For the McStuffins connoisseur, there was no time to waste in selecting dietary choices that actively subtracted their time on this planet. Though McStuffins were likely discontinued because they're a stupid idea, it could also be that the agonized howl that follows every first bite into a molten Hot Pocket is meant to be unleashed alone in one’s home, and they weren’t ready for a cacophony that made your average McPlayPlace sound like the Bataan Death March.
McAfrika
McDonalds
This one didn’t make the cut because of some unconventional toppings -- it’s just the usual, but thrown on a pita. Released in Norway in 2002, the McAfrika dropped right alongside a horrific famine in southern Africa. Immediately slammed for its insensitive naming, McDonald’s kept the product up, name intact, for its entire run. Their offer? They’d put up some materials in stores where people could donate to help. There is no doubt that there was some serious internal scrambling going on after this product made negative international headlines. The dude who came up with this pita burger clearly had a moment of reckoning with his ideation board -- sadly, the McTsunami, the McButtCancer, and the Mc100CarHighwayPileup would have to go.
The Hula Burger
McDonalds
What are the signs of a good Christian? First, look at their bumper sticker. Second, they must find something on the McDonald’s menu for Lent that won’t piss off Jesus. That’s why McDonald’s icon Ray Kroc invented the Hula Burger. Designed for practicing Catholics, the Hula burger was a piece of grilled pineapple with a slice of cheese on top, wedged between buns. American cheese and pineapple, baby, the classic combo. Knowing that this was an absolute turd of a sandwich, another franchisee made a gamble with Ray. If his Lent-inspired creation sold more (the Filet-O-Fish), it would hit menus across the nation instead. A winner-takes-all scenario. We all know how this one played out.
McSpaghetti
I won’t say much here. Instead, I’ll let your mind wander. Just go ahead, picture a McSpaghetti. Do your best to imagine what a wet, sloppy, noodly McDonald’s spaghetti would look like. Got it? Scarred forever? Yeah, same. Now, get ready to see what it looks like for real. If you pictured something a foley artist might stomp on to simulate the sound of an alien parasite bursting through a spleen, you’d have nailed it.
McDonalds
McSalad Shakers
McDonalds
In 2000, McDonald’s ran out the McSalad Shakers, which were just a bunch of lettuce and cheese and crap thrown into a plastic cup. In what has to be one of their laziest inventions ever, the whole idea of the McSalad Shaker was to appeal to those that didn’t have all that time for the lengthy, formal process of eating a standard McDonald’s meal.

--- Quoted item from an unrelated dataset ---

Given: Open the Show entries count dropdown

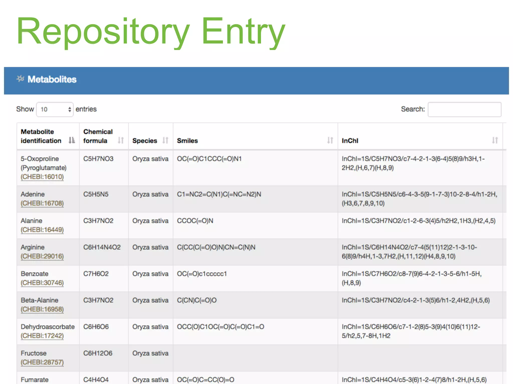Looking at the screenshot, I should pyautogui.click(x=55, y=109).
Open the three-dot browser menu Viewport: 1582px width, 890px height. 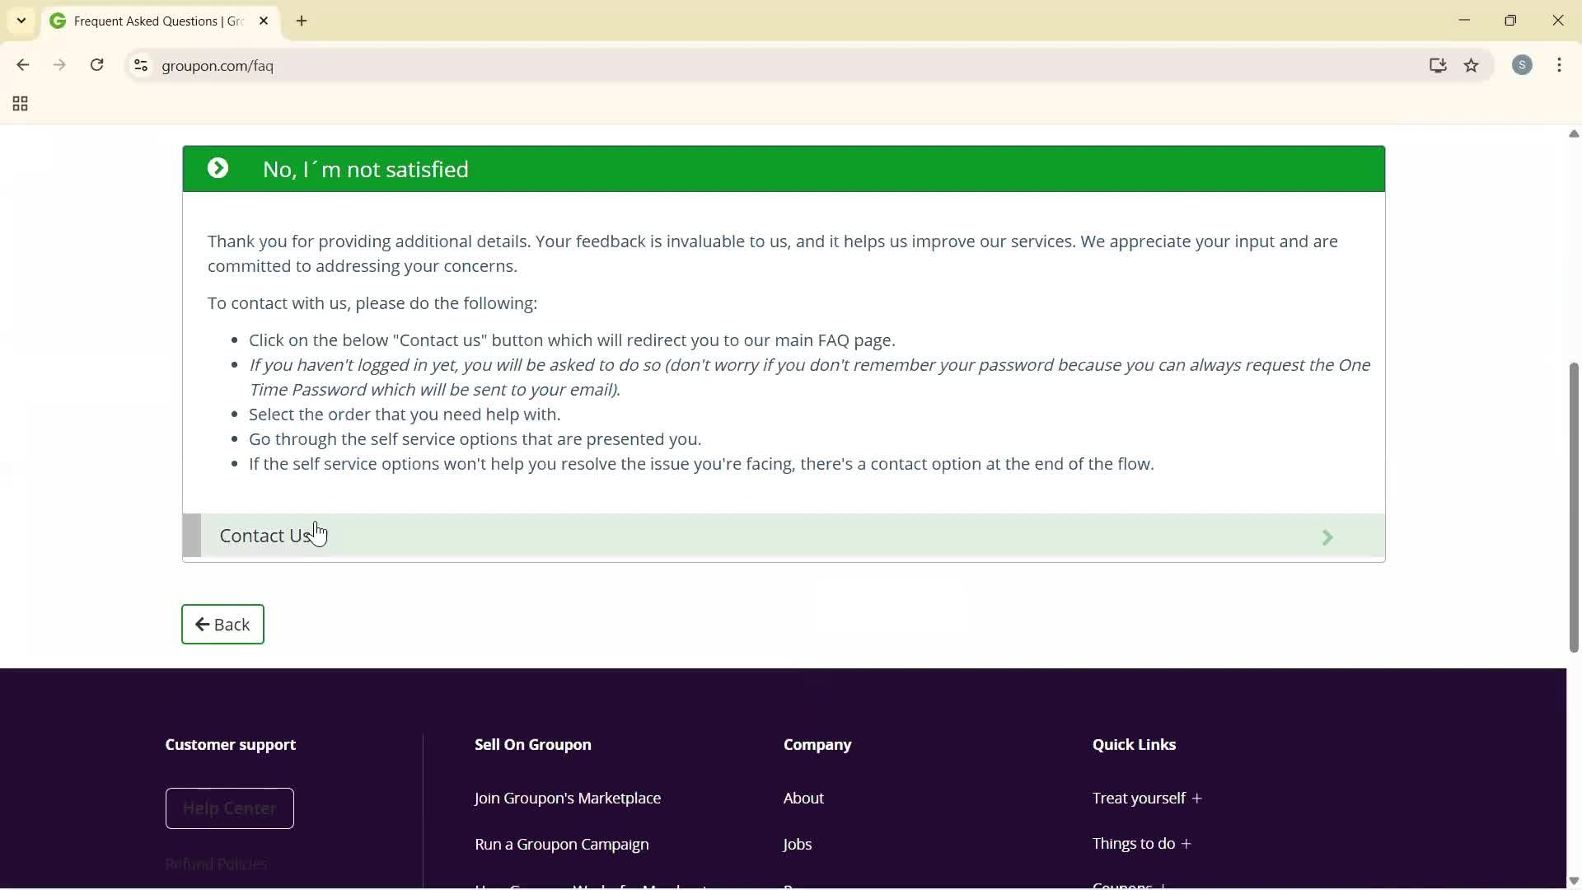1560,65
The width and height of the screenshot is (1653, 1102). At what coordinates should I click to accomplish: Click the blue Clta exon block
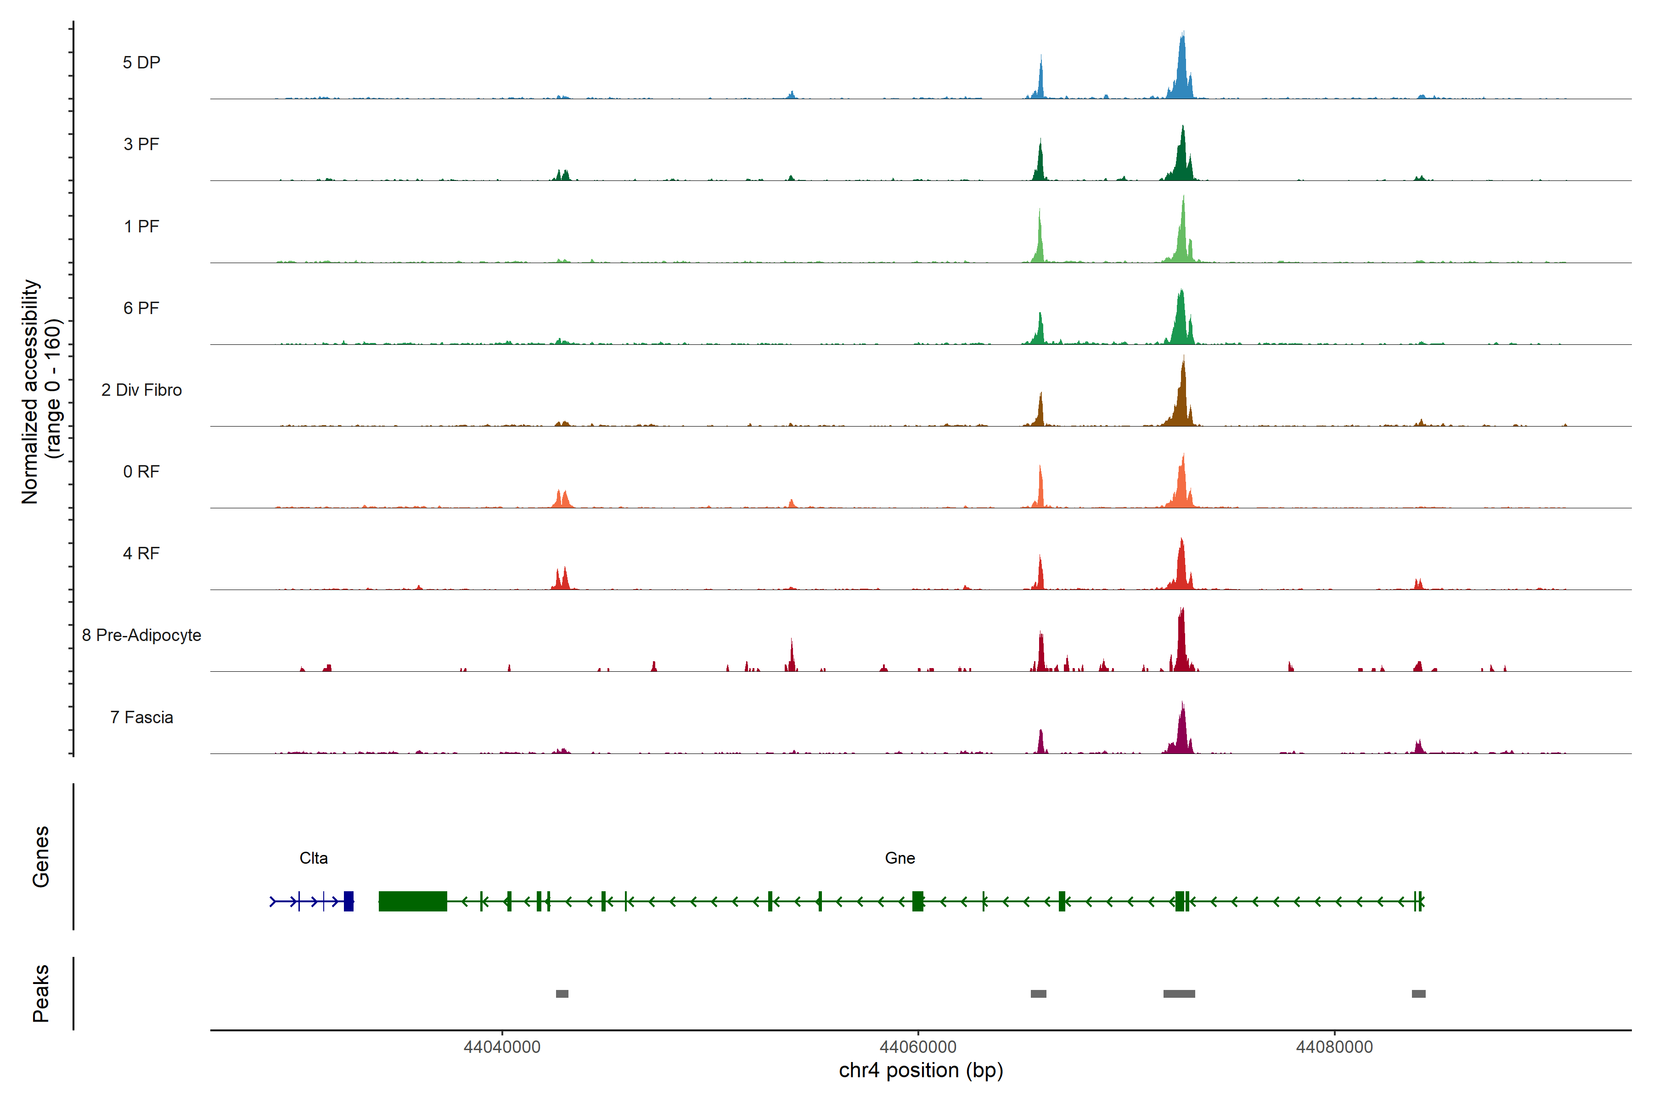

You know, bringing your McChicken home, lighting some candles, getting out the guest plates. The McSalad Shaker was for the health-conscious McDonald’s patron, the kind who likes to mask their heart disease a little bit. Give that impending ticker explosion a little foreplay, a hidden mystery to it before it detonates after you’re chugging your fourth cup salad of the day.
McCrabcake
When McDonald’s goes dicking around with seafood (discounting the Filet-O-Fish here, which I personally believe is made some sort of genetically modified lungfish), we need legitimate government interference. There is some rogue McDonald’s employee in the kitchen that is always tinkering with this volatile mixture. The other chefs stay clear of him. They’re too scared to say anything, but they also don’t actually believe he will see one of his creations through. Until one day, he steps out, holding a McRoe between a pair of long, industrial tongs. A grin on his face, the grin of a reckless, egotistical, delusional man dead set on seeing his vision come to life. The McCrabcake, nearly too revolting to even type, was thankfully shut down before it did any major damage. Now we just have to hope that a secret government task force is ready to hit that McKitchen with a drone strike to kill Grimace before he dares to dream again.